_EXERCISE AIM_. Below is a block of records. Copy every line in it that contains the word "agent".

_EXERCISE DATA_.
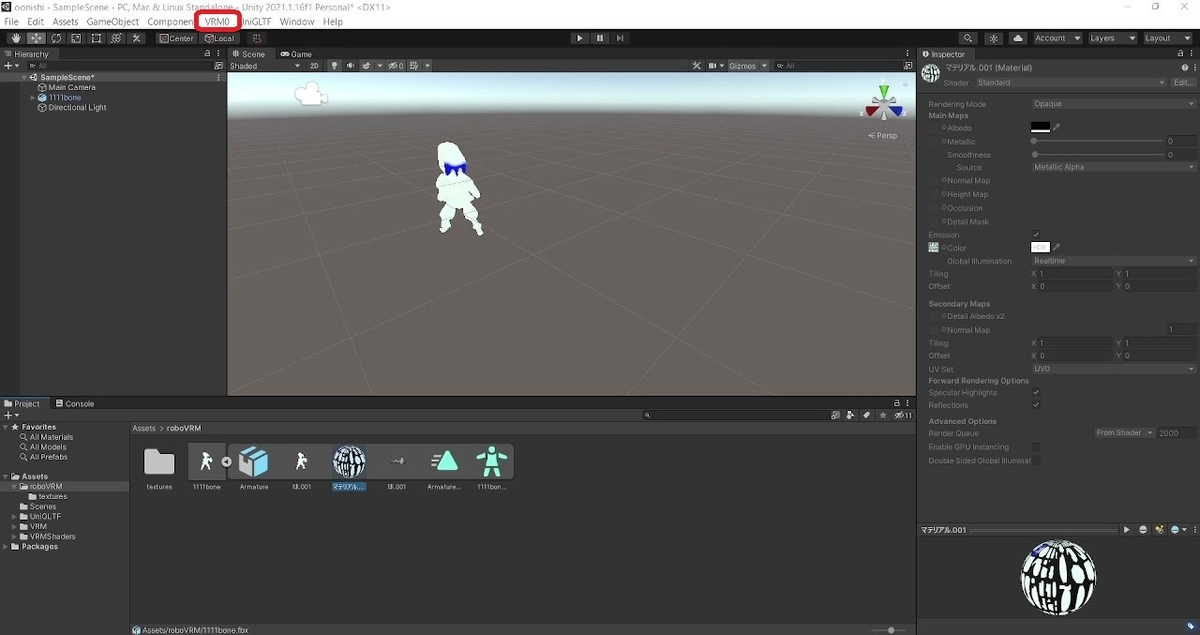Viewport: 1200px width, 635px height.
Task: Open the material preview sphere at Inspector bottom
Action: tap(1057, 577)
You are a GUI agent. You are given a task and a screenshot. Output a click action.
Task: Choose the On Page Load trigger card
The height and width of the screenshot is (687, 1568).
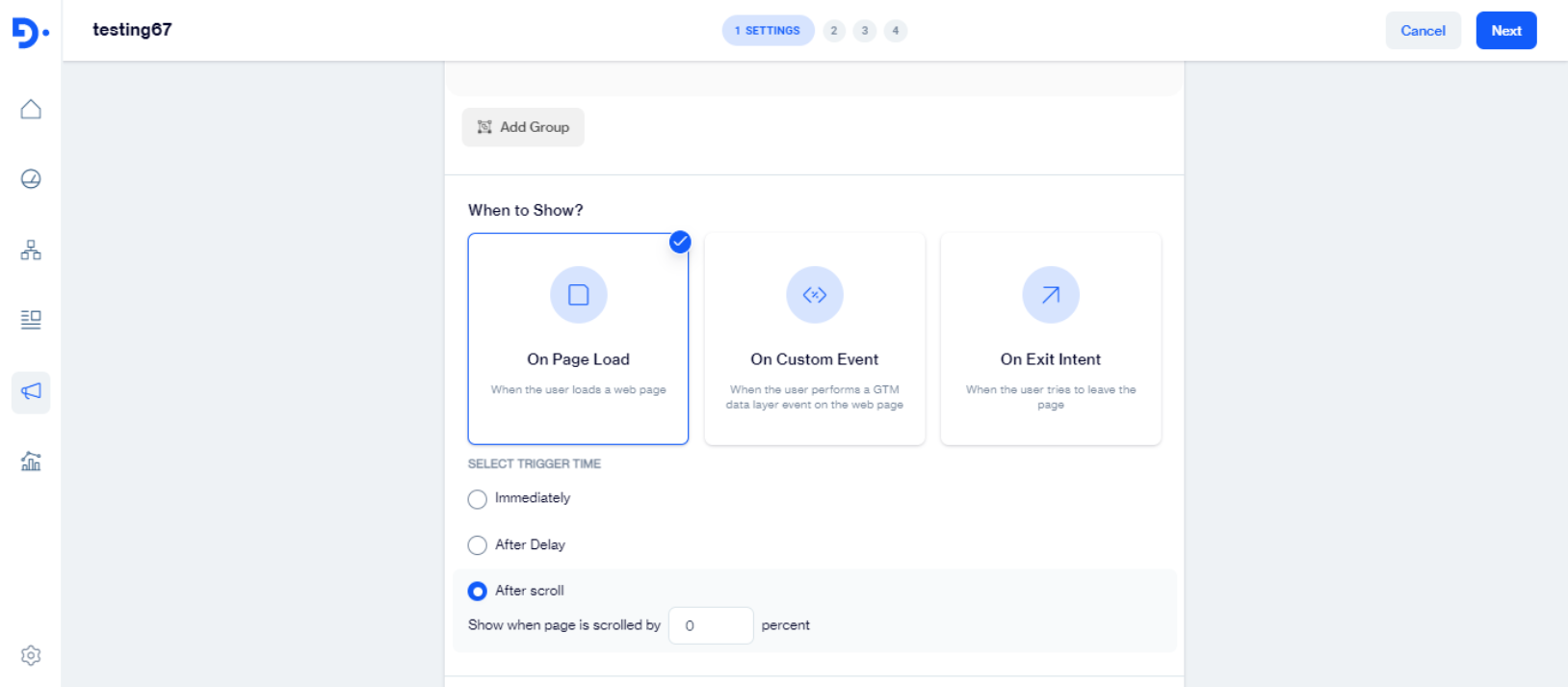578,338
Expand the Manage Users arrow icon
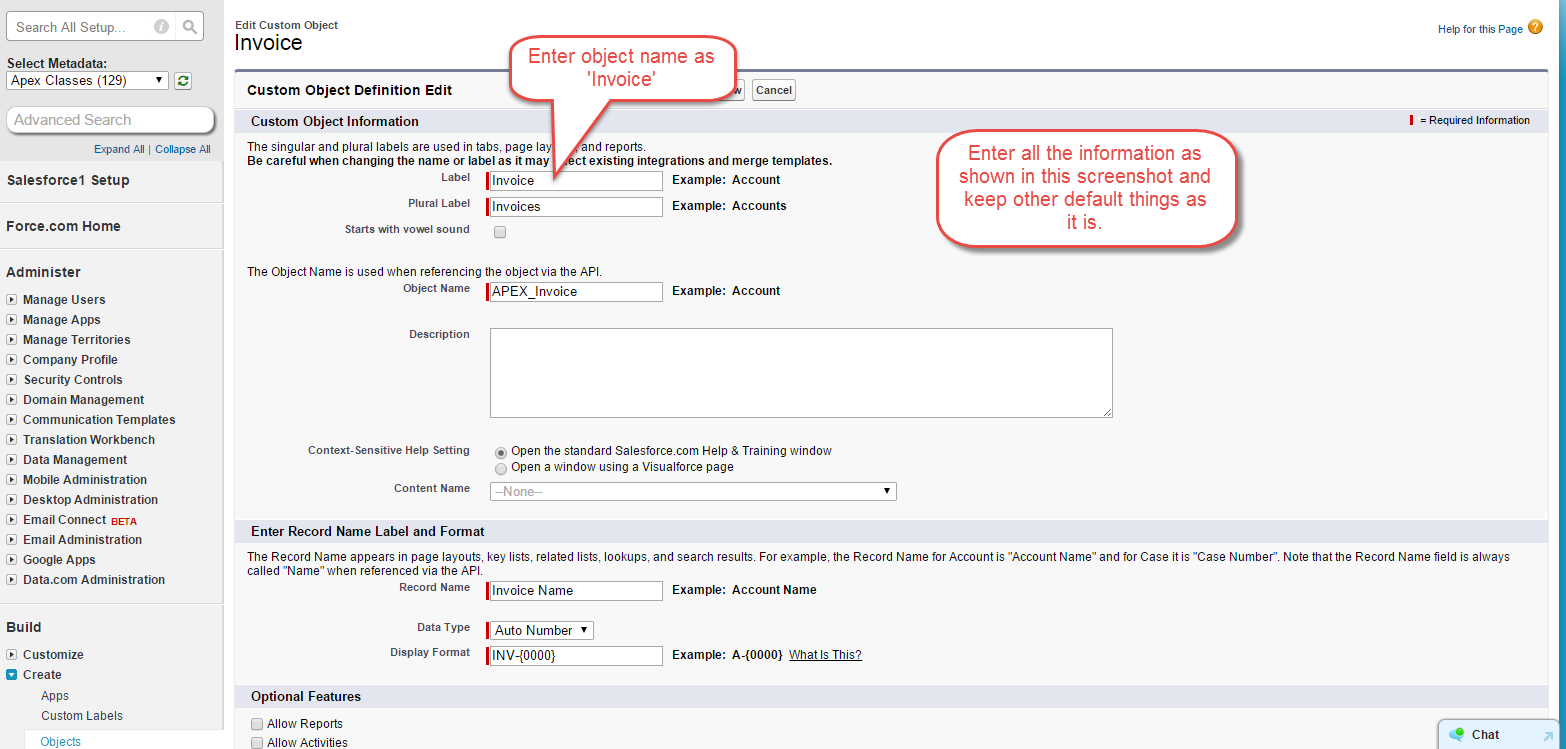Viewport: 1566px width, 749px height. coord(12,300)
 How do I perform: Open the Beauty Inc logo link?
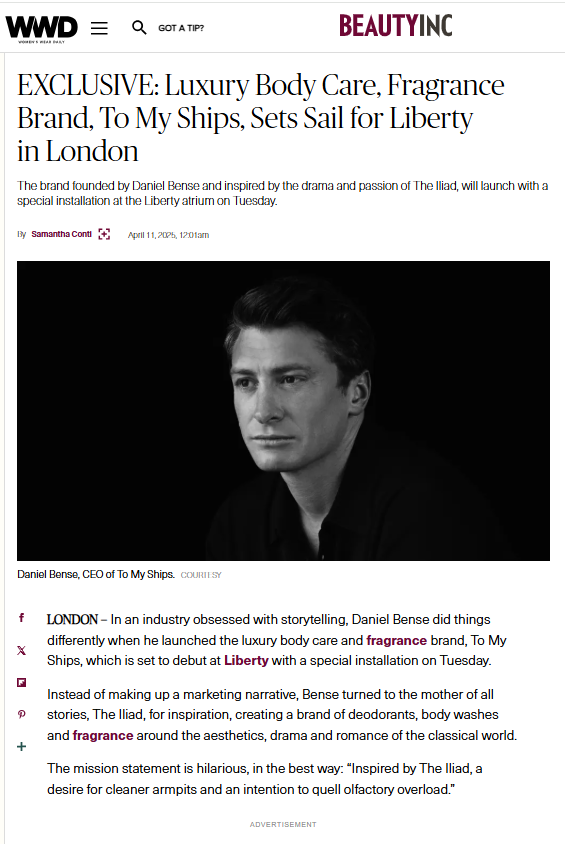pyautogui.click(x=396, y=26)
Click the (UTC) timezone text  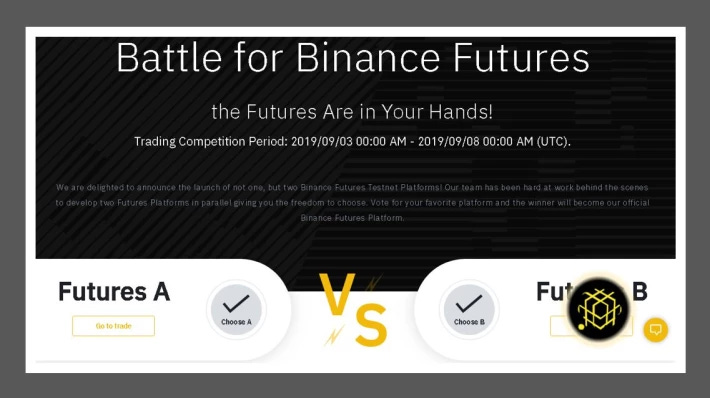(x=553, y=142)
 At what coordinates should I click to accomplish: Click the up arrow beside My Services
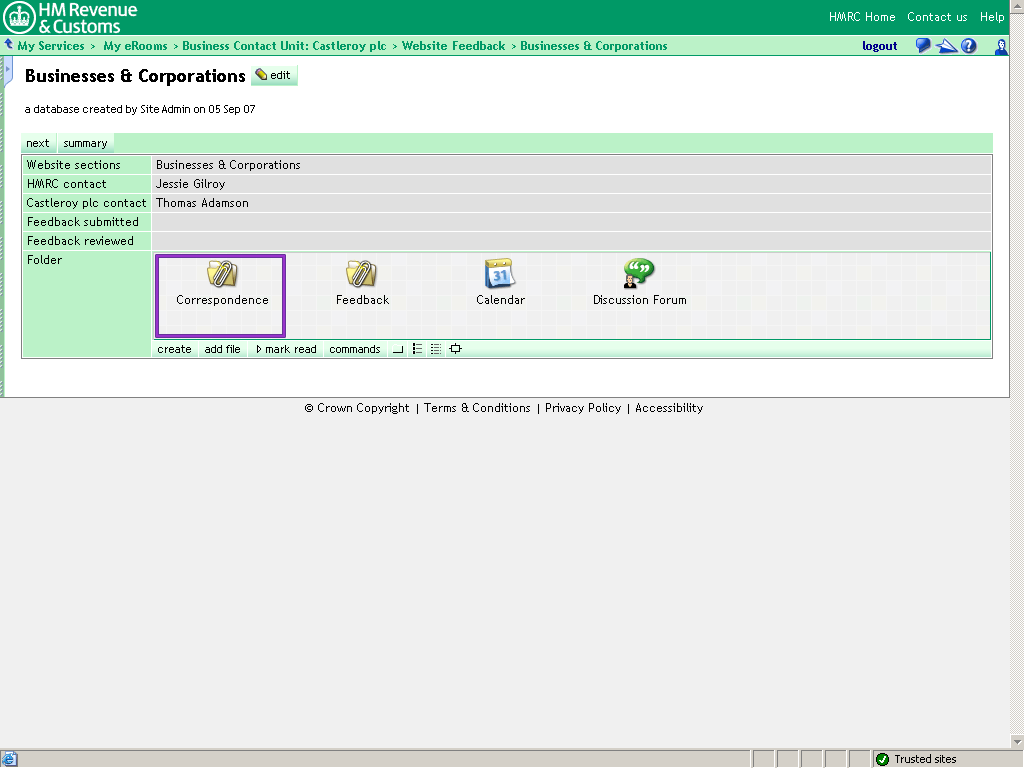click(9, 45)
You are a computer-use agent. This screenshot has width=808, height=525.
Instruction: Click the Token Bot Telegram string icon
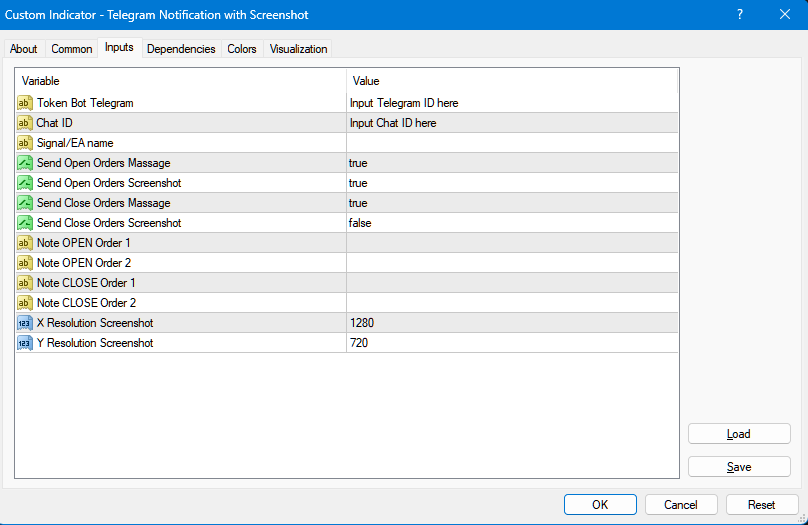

_TASK SOLUTION_.
You are a GUI agent. You are given a task and a screenshot. Output a click action.
You are a computer-use agent. This screenshot has width=808, height=525.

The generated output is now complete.